* The exercise *
Present the part of the data that opens with the line containing "Click the Hole Wizard icon" and closes with the line containing "Looking at the screenshot, I should click(29, 113)." as a Markdown table with the columns Row and Line. Number each line in order and leave out blank lines.

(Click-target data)
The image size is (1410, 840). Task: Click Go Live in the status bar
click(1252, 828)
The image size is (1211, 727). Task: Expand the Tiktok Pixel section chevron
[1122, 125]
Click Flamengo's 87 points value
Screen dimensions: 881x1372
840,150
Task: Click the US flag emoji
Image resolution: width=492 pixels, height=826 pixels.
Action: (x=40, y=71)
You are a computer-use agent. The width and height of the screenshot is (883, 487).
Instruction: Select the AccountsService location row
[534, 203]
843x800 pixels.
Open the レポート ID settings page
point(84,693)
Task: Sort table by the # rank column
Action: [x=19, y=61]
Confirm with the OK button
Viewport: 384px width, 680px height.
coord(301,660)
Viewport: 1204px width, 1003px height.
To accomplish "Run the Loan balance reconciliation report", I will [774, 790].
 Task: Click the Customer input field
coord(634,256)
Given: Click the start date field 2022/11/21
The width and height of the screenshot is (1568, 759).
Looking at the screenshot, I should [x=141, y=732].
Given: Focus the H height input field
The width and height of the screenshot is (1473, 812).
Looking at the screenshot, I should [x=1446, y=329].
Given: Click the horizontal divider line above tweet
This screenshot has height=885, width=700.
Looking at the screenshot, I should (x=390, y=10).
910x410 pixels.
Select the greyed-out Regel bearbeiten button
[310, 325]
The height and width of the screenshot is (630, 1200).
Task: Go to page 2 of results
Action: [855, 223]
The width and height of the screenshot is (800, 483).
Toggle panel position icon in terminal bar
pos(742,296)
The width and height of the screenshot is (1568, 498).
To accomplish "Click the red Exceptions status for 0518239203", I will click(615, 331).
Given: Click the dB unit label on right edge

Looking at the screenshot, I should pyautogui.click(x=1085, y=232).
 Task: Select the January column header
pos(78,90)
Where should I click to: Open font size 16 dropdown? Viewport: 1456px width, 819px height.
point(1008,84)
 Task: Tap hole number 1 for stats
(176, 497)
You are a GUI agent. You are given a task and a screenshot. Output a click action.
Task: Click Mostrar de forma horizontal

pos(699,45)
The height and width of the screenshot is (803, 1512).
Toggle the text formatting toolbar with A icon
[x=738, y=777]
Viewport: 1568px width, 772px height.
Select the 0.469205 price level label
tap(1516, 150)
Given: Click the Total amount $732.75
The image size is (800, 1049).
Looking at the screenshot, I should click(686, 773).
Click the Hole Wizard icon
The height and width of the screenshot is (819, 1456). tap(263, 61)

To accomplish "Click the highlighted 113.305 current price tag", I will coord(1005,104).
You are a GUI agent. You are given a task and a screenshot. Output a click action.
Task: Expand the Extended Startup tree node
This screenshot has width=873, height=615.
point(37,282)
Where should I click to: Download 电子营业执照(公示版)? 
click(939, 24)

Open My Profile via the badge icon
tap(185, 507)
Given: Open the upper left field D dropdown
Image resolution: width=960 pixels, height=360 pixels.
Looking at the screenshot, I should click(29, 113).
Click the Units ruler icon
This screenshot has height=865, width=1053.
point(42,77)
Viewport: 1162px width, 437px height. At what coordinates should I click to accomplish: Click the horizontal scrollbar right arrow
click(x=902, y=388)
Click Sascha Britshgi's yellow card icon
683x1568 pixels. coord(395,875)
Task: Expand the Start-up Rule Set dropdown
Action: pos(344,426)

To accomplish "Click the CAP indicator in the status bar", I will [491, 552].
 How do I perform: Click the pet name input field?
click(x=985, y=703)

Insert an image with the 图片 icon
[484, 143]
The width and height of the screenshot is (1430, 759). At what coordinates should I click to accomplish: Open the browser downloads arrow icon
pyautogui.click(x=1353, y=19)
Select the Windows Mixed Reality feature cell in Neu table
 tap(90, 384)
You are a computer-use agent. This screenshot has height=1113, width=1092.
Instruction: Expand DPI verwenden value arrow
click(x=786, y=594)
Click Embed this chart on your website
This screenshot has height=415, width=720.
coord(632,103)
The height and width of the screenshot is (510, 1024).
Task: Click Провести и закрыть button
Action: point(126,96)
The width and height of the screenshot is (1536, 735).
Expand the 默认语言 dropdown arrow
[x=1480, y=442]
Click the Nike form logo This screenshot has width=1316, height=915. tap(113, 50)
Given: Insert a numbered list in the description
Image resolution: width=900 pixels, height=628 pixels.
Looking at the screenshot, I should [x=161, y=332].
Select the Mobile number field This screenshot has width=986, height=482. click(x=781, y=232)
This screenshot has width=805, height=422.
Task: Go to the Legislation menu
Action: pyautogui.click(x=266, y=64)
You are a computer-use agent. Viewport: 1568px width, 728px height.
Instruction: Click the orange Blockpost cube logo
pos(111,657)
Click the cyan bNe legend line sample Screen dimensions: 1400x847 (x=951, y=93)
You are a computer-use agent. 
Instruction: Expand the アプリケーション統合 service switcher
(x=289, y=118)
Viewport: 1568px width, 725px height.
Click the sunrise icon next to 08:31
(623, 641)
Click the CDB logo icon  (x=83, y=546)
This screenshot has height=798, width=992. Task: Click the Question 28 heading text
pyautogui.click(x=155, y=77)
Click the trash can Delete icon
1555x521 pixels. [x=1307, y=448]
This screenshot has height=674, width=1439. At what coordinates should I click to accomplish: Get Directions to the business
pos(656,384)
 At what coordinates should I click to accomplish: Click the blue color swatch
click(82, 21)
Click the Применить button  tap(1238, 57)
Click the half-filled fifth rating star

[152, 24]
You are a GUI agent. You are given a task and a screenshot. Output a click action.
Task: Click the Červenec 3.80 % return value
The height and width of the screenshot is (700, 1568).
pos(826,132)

* Worked answer *
| Row | Line |
|---|---|
| 1 | Click the Hole Wizard icon |
| 2 | The height and width of the screenshot is (819, 1456). tap(263, 61) |
| 3 | To accomplish "Click the highlighted 113.305 current price tag", I will coord(1005,104). |
| 4 | You are a GUI agent. You are given a task and a screenshot. Output a click action. |
| 5 | Task: Expand the Extended Startup tree node |
| 6 | This screenshot has width=873, height=615. |
| 7 | point(37,282) |
| 8 | Where should I click to: Download 电子营业执照(公示版)?  |
| 9 | click(939, 24) |
| 10 | Open My Profile via the badge icon |
| 11 | tap(185, 507) |
| 12 | Given: Open the upper left field D dropdown |
| 13 | Image resolution: width=960 pixels, height=360 pixels. |
| 14 | Looking at the screenshot, I should click(29, 113). |